Je vis que j'avais affaire à un homme d'esprit.
- Eh bien, monsieur le commissaire, ajoutai-je, je suis tout bonnement un écrivain; je fais des recherches sur la famille des Bucquoy, et je veux préciser la place où retrouver les ruines des châteaux qu'ils possédaient dans la province.
Le front du commissaire s'éclaircit tout à coup :
- Ah ! vous vous occupez de littérature ?... Et moi aussi, monsieur ! J'ai fait des vers dans ma jeunesse... une tragédie...
Un péril succédait à un autre (...) il fallut prétexter des affaires à Paris pour être autorisés à monter dans la voiture de Chantilly, dont le départ était suspendu par notre arrestation."
Gérard de Nerval.
Les faux saulniers (circa 1850)
[On peut observer, dans cette anecdote, que le gendarme, tout en faisant exécuter la loi de façon tatillonne, ne met en revanche pas un instant en doute la qualité d'écrivain, excipée par Nerval. Autrement dit, il ne
peut pas imaginer le moindre mensonge sur un tel thème.]
Or donc, tracasseries il y eut.
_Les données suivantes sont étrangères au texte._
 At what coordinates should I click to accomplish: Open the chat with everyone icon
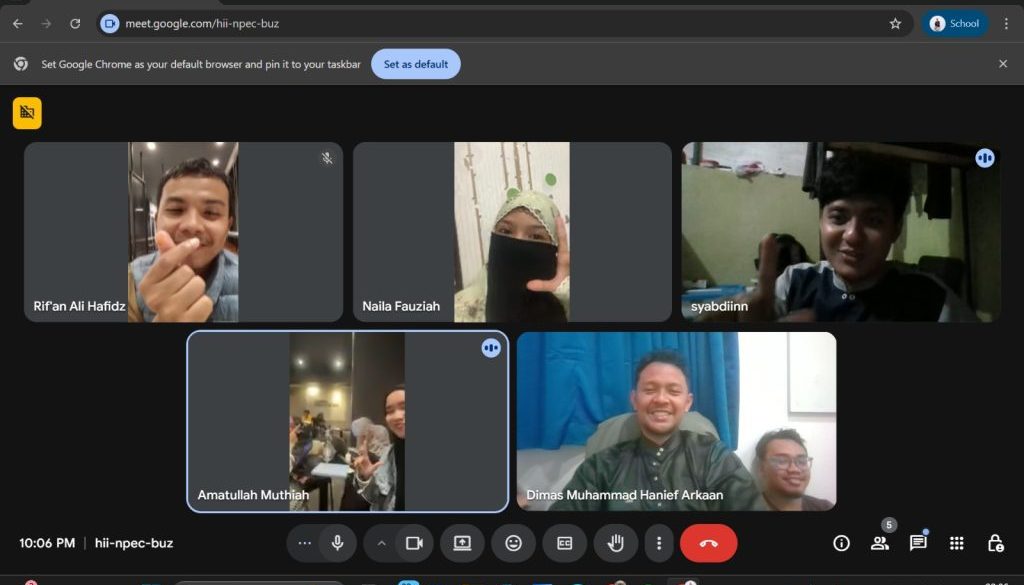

Il n'empêche qu'aujourd'hui est devenu pratiquement impossible de s'engager sur sa parole d'honneur au moment, par exemple, de louer un appartement (à propos, j'espère, cher Jean-Marc, que vous n'avez pas renoncé à nous faire part de vos lumières sur la loi SRU et, plus généralement, sur celle du logement, sachez que cela m'intéresse beaucoup et je ne dois pas être le seul), d'exécuter un travail ou de contracter la moindre dette, sans s'entourer de prétendues "garanties" (qui, de surcroit, ne garantissent rien du tout ou presque (les fameux "devis" en sont l'illustration caricaturale et sont finalement bien peu de choses en regard du "cochon qui s'en dédit" de nos ancêtres.)